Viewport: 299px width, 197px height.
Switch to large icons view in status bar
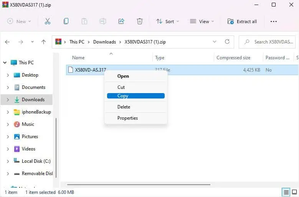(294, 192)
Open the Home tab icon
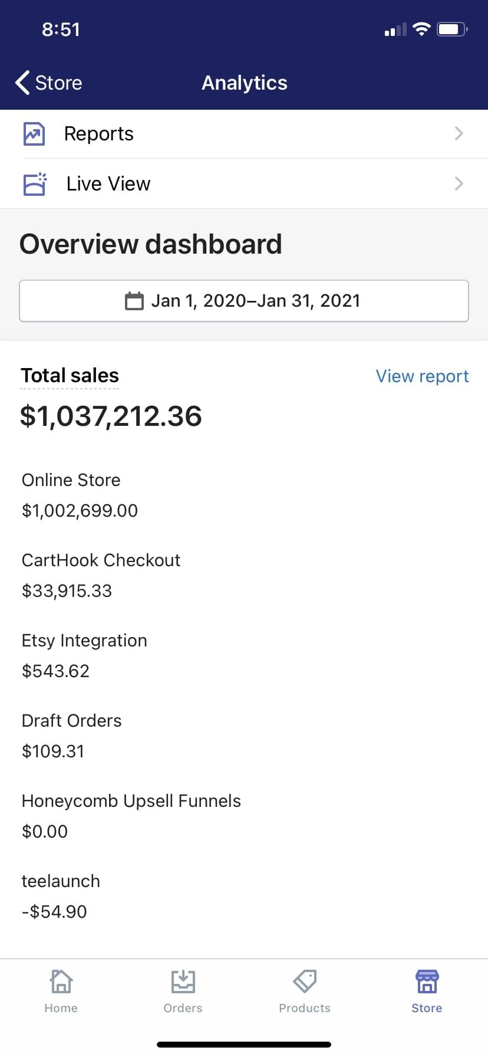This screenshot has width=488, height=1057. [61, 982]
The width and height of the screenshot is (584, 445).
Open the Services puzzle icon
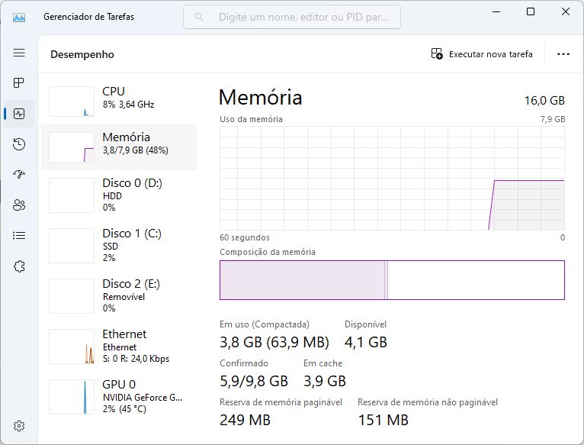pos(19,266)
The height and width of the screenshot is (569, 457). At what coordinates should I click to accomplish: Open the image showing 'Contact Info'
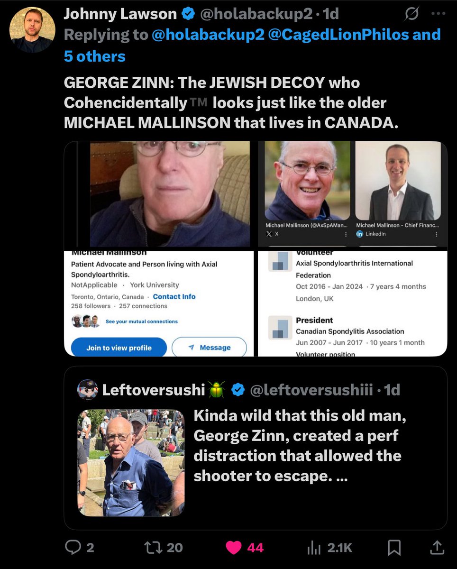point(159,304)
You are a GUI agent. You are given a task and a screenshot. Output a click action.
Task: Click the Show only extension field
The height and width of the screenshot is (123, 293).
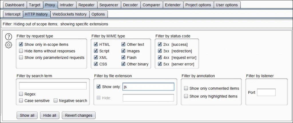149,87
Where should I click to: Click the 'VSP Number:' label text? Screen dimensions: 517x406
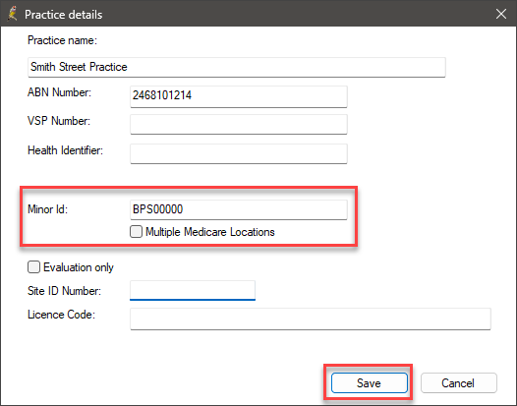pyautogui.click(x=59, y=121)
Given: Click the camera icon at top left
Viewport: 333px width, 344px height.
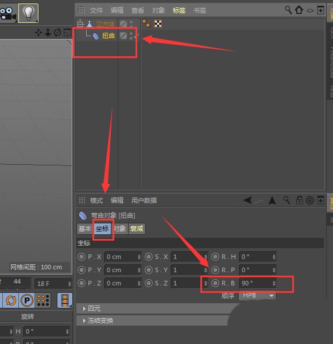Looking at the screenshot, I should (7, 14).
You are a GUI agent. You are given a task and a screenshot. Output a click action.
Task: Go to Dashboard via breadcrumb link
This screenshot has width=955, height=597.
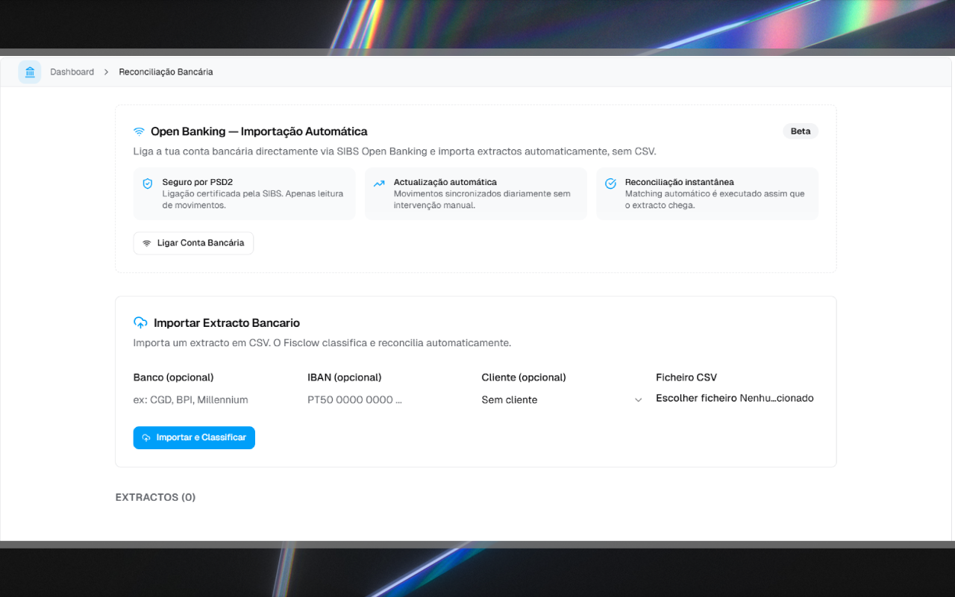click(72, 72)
************
* **PROBLEM STATEMENT**: Please render the listing as a Markdown table, starting at the line containing "The width and" and ending at the last line of the listing, with the columns "Row" for a row number and "Line" for the line itself; leave out blank lines and the pictures.

* **RIGHT ANSWER**:
| Row | Line |
|---|---|
| 1 | The width and height of the screenshot is (584, 445). |
| 2 | Open the Services puzzle icon |
| 3 | pos(19,266) |
| 4 | The height and width of the screenshot is (569, 457). At what coordinates should I click to accomplish: Open the image showing 'Contact Info' |
| 5 | point(159,304) |
| 6 | You are a GUI agent. You are given a task and a screenshot. Output a click action. |
| 7 | Task: Click the Show only extension field |
| 8 | The height and width of the screenshot is (123, 293). |
| 9 | 149,87 |
| 10 | Where should I click to: Click the 'VSP Number:' label text? Screen dimensions: 517x406 |
| 11 | pyautogui.click(x=59, y=121) |
| 12 | Given: Click the camera icon at top left |
| 13 | Viewport: 333px width, 344px height. |
| 14 | Looking at the screenshot, I should (7, 14). |
| 15 | You are a GUI agent. You are given a task and a screenshot. Output a click action. |
| 16 | Task: Go to Dashboard via breadcrumb link |
| 17 | This screenshot has width=955, height=597. |
| 18 | click(72, 72) |